The use of a pentode would seem an unlikely choice for a frequency converter because it only has one control grid. However, during the Great Depression, many American radio manufacturers used pentode types 6C6, 6D6, 77 and 78 in their lowest priced AC/DC receivers because they were cheaper than pentagrid type 6A7. In these circuits, the suppressor (grid 3) acted as the oscillator grid, and the valve operated in a similar manner to a true pentagrid.
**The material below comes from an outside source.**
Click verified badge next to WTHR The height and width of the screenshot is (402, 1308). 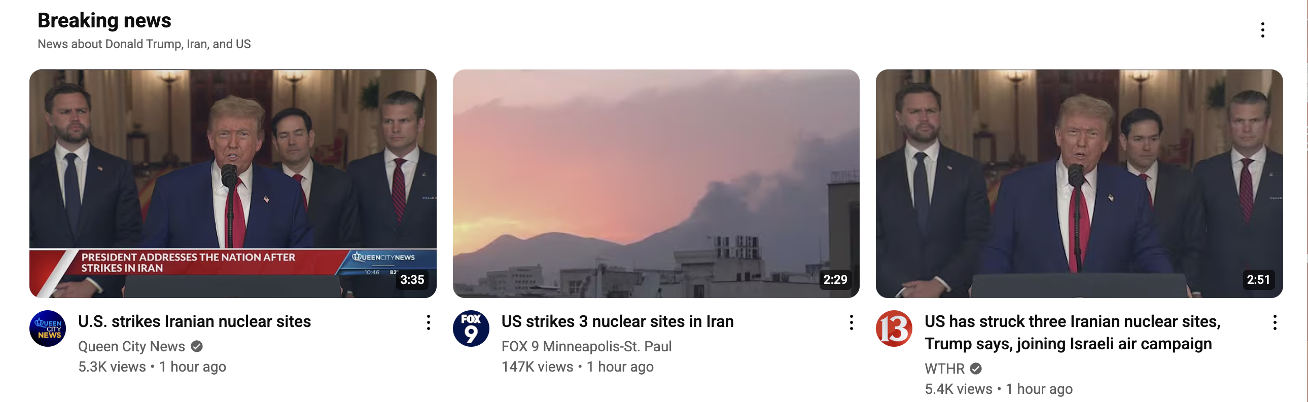coord(976,369)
One UK company, Mazda/Ediswan, produced a triode-pentode frequency changer, the AC/TP. Designed for low-cost AC radios, the device was deliberately designed to allow strong signals to pull the oscillator without the risk of radiating the oscillator signal from the aerial. The cathode was common to both sections of the valve. The cathode was connected to a secondary coil on the oscillator coil and thus coupled the oscillator into the pentode mixer section, the signal being applied to grid 1 in the conventional manner. The AC/TP was one of the AC/ range of valves designed for low-cost radios. They were considered durable for their time (even the AC/TP frequency changer, which was normally troublesome). Any AC/ valves encountered today are likely to be brand new as service shops stocked up on spares which were seldom required.

==Nomenclature==
In order to distinguish between the two versions of the heptode, manufacturers data often describes them as "heptode of the hexode type" for a heptode without a suppressor grid, and a "heptode of the octode type", where a suppressor grid is present.

==Examples==

===True pentagrids===
- 2A7 and 6A7 – the first of the RCA pentagrids, 1933
- VHT1 – Ferranti pentagrid, 1933
- MX40 – Osram pentagrid, 1934
- 6SA7 and 6BE6/EK90 – pentagrids produced by RCA, Mullard, etc.
- 6SB7Y and 6BA7 – VHF pentagrids, 1946
- 1LA6 and later 1L6 – battery pentagrid for Zenith Trans-Oceanic and other high-end portable short-wave radios
- DK91/1R5, DK92/1AC6, DK96/1AB6, DK192 – Battery pentagrids
- 1C8,1E8 – subminiature battery pentagrids

===Octodes (operating on the pentagrid principle)===
- EK3 – Beam octode produced by Philips
- 7A8 – The only octode produced in America by Sylvania, 1939

===Triode/hexode types (not operating on the pentagrid principle)===
- X41 – Osram triode–hexode, 1936; plug-in replacement for MX40 above
- ECH35 – Mullard triode–hexode
- ECH81 (Soviet 6И1П) – Mullard triode–heptode of the octode type
- 6K8 – American triode–hexode, 1938

This list is by no means exhaustive.